SHARD BOUNDARY SEMANTICS
GLYPH v0.x currently supports segmented retrieval by splitting corpora into independently indexed shards.
This improves:
- operational scalability
- memory management
- partial index reuse
- distributed retrieval experiments
However, segmented retrieval introduces important semantic constraints.
Core invariant#
Each shard is indexed independently.
FM retrieval operates only within a single shard boundary.

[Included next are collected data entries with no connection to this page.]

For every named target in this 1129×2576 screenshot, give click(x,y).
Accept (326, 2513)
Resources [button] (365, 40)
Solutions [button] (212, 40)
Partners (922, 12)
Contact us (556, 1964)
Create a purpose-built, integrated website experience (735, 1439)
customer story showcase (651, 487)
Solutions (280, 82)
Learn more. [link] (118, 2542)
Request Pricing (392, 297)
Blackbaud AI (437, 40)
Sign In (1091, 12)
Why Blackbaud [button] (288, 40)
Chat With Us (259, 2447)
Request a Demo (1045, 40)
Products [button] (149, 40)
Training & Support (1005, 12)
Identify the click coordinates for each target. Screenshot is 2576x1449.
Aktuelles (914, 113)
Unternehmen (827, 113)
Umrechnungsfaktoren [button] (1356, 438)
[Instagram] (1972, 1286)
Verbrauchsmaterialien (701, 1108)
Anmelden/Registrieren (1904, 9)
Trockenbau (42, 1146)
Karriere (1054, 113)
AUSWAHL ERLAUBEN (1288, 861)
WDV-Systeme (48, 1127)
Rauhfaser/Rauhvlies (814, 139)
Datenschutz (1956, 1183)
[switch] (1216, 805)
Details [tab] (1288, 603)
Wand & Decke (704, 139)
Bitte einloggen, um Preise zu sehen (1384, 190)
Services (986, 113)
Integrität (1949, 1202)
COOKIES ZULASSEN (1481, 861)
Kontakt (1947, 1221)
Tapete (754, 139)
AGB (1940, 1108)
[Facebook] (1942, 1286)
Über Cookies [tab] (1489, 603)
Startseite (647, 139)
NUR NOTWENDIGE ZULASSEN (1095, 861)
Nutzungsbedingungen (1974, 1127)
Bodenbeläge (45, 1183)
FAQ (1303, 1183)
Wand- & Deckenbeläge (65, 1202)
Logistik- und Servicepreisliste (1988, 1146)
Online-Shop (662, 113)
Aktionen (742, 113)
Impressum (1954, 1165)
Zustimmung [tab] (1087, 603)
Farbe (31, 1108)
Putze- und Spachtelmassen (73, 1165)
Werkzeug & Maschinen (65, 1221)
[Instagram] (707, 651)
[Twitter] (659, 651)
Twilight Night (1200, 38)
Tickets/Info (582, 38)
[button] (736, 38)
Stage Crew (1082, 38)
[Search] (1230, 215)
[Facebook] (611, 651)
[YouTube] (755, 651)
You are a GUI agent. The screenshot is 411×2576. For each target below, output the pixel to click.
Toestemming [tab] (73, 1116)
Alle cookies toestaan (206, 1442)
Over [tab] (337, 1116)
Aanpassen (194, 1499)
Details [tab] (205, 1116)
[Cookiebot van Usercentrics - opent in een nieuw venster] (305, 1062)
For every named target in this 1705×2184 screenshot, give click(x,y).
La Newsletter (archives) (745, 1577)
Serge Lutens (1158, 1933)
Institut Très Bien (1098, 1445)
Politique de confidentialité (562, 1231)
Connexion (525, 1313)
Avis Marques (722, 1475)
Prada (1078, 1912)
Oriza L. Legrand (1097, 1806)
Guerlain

GLYPH v0.x does NOT currently perform:
- cross-shard stitching
- overlap-aware reconstruction
- boundary-spanning verification
- multi-shard suffix continuation
Consequence#
Patterns spanning shard boundaries may be missed.
Example:
shard0 ends with:
blk_000
shard1 begins with:
123\n
Query:
blk_000123
Expected global-corpus count:
1
Current segmented result:
0
because the pattern crosses a shard boundary.
Current status#
This behavior is currently:
- known
- expected
- architectural
It is NOT currently treated as a bug.
Why this matters#
Segmented retrieval correctness depends on whether retrieval semantics are defined as:
A: exact retrieval within independent shards
or:
B: exact retrieval over the logical global corpus
GLYPH v0.x currently implements A.
It does not yet implement B.
Future possible approaches#
Future versions may support boundary-safe retrieval via:
- overlap regions
- shard stitching
- rolling suffix carry-over
- hierarchical verification layers
- cross-shard continuation indexes
None are currently implemented.
Current recommendation#
Segmented retrieval should currently be treated as:
exact retrieval within independently indexed shard regions
not as globally complete substring retrieval.
Testing implications#
Future regression tests should explicitly include:
- boundary-crossing patterns
- overlap-region semantics
- duplicate-offset handling
- shard-local vs global retrieval expectations
This prevents accidental semantic drift.
Core principle#
Segmented retrieval correctness must be defined explicitly.
Silent incompleteness is more dangerous than explicit constraints.